### Directions for this task
Can you find every line in the material below that contains the string "dimensions" and copy each one out? Matches must have the same case.

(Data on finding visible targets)
● ● ● ●
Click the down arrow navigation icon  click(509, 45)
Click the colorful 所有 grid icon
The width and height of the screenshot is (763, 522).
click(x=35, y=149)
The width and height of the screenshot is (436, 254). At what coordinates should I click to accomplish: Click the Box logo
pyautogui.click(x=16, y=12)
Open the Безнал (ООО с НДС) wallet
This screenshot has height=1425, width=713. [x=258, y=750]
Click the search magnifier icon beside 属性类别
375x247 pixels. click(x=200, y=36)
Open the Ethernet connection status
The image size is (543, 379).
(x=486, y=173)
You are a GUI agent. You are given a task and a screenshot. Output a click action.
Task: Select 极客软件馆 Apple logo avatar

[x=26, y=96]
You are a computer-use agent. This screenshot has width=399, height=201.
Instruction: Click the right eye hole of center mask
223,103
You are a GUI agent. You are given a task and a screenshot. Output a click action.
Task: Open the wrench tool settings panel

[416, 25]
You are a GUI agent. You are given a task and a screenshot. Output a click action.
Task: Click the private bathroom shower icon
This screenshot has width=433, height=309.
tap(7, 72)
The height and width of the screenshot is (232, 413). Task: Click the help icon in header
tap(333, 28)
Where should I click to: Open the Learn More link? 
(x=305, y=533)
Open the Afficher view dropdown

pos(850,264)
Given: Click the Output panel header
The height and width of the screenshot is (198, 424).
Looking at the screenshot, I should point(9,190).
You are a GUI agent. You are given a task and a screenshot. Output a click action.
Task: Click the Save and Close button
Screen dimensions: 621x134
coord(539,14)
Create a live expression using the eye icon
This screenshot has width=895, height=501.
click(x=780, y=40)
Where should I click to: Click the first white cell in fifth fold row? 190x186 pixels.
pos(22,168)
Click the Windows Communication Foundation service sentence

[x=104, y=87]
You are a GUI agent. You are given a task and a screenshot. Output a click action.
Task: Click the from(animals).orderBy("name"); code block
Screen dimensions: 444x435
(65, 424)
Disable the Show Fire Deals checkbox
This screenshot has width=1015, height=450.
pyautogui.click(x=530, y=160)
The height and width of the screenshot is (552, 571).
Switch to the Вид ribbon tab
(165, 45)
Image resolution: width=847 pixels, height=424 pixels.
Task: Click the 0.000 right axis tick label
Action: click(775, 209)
● ● ● ●
### Output for this exercise
Screen dimensions: 621x134
Screen dimensions: 444x435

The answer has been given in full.